Maulik Pancholy was scheduled to give a talk on anti-bullying at a Pennsylvania school next month. School board members scrapped it, citing concerns about his activism and “lifestyle.”
A Pennsylvania school board canceled an anti-bullying speech by the actor Maulik Pancholy, who is gay, after board members raised concerns about his “lifestyle,” prompting outrage from the surrounding community.
The Cumberland Valley School District school board voted unanimously to pass a motion to cancel Mr. Pancholy’s speaking event next month at Mountain View Middle School in Mechanicsburg, a community of about 9,000 people roughly 100 miles west of Philadelphia.
The board drew criticism after the members voiced what some called homophobic concerns about Mr. Pancholy’s activism and his lifestyle.
Mr. Pancholy played the obsequious assistant to Alec Baldwin’s character on the TV show “30 Rock” and voiced Baljeet in the cartoon “Phineas and Ferb.” He is also an author who has written children’s books, including one called “The Best At It,” about a gay Indian American boy named Rahul and his experience dealing with bullying in a small Midwest town.
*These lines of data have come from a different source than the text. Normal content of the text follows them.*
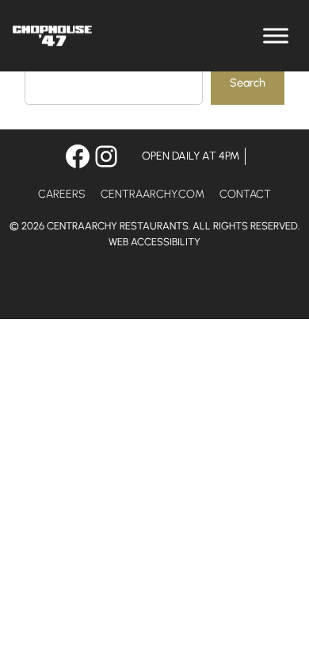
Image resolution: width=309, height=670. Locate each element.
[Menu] (275, 35)
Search (247, 82)
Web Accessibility (154, 242)
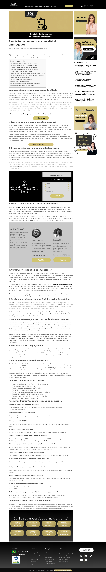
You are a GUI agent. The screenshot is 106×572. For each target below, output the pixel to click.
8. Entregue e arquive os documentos (21, 79)
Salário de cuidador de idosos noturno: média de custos (85, 86)
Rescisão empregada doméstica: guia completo (35, 114)
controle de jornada (22, 207)
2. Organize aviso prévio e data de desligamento (24, 67)
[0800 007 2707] (81, 6)
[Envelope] (86, 560)
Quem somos (29, 6)
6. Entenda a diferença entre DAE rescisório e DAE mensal (27, 75)
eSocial (53, 6)
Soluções (38, 6)
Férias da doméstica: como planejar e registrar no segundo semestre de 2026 (85, 93)
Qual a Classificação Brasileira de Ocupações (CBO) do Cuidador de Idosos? (85, 73)
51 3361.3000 (21, 554)
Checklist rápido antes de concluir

“He labels himself as an activist who is proud of his lifestyle and I don’t think that should be imposed on our students,” said Bud Shaffner, a board member at the Monday evening meeting.
Kelly Potteiger, a newly elected board member and a member of the local chapter of the right-wing activist group Moms for Liberty, voiced concerns that Mr. Pancholy would discuss his children’s books, which deal with the bullying faced by its L.G.B.T.Q. characters, or his own experience with “anti-bullying and empathy and inclusion.”